SHIPROCK — Stripped electrical wires laid like an abstract painting on the cement floor of the Agriculture and Education exhibit hall at the Northern Navajo Nation Fairgrounds.
The floor was littered with broken fluorescent tubes and discarded fair tickets. Three dusty fire extinguishers -- which were last inspected in June 2007 -- sat in one corner. Another corner had exposed ceiling insulation.
The Northern Navajo Nation Fair, now in its 102nd year, is set to start Oct. 3, and fair director Robert Felson Jr. said organizers are aware of the problems plaguing the fairgrounds.
"It has been an ongoing issue," Felson said.
He said repairs and renovations are scheduled to start Monday. Organizers have delayed making repairs because of concerns that vandals would strike again when renovations were finished, Felson said. He said cleanup efforts will happen throughout the fairgrounds and damaged structures will be dismantled and discarded.
There's plenty of work that needs to be done.
When The Daily Times visited the fairgrounds last week, one of the structures in the small arena south of the exhibit hall had collapsed and showed signs of fire damage.
Meanwhile, discarded 40-ounce liquor bottles littered the corrals in the building that houses the 4-H Club competition. Garbage covered the corrals, and a makeshift bed was in the southwest corner. Like the exhibit hall, the corral was stripped of electrical wiring, and its light fixtures were emptied. A wooden sign that read "Shiprock Navajo Fair Junior Livestock Show and Sale" was discarded in the announcer's booth, along with trash.
At the Jimmie K. King Sr. Memorial Powwow Arena, the announcer's booth door was ajar. A foul odor was inside.
In other areas of the fairgrounds, garbage was an issue, and graffiti tagged buildings.
At the Ye'ii Bi Chei grounds, four of the north side stands were completely demolished, and a fifth one was halfway standing.
Some booths on the south side were missing roofs, and one of the utility poles had been knocked to the ground.

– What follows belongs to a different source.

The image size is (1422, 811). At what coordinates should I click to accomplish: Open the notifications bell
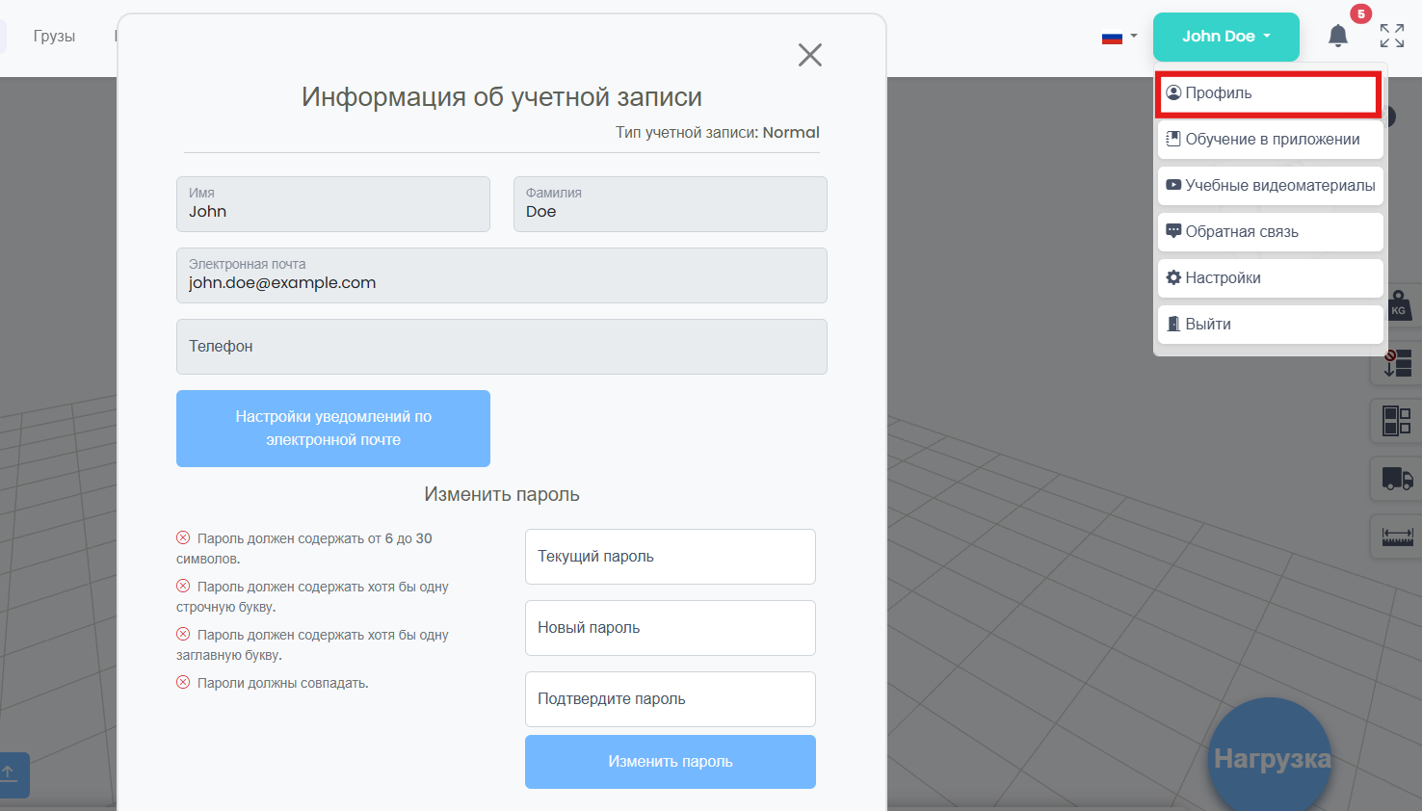1338,37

As the wind blew, a piece of aluminum roofing flapped in the breeze.
When repairs and renovations are underway, there will be more fair personnel on the fairgrounds to monitor who enters and exits the area, Felson said.
When asked about the cost of the repair work, Felson referred the question to the fair's financial manager Manuel Watchman. Telephone calls to the fair office were not returned by press time.
Despite the Ye'ii Bi Chei grounds being heavily damaged, the nine-day healing ceremony is still scheduled to take place. Patrick Tsosie, of Cornfields, Ariz., is this year's patient. The ceremony will start Sept. 27 and continue through the early morning hours of Oct. 6.
In addition to the Ye'ii Bi Chei, the fair will continue to offer the usual events, including the song and dance, parade, carnival, rodeo, arts market, elder day and youth day.
The powwow will extend from a two-day event to four days, adding a round dance and Sunday performance.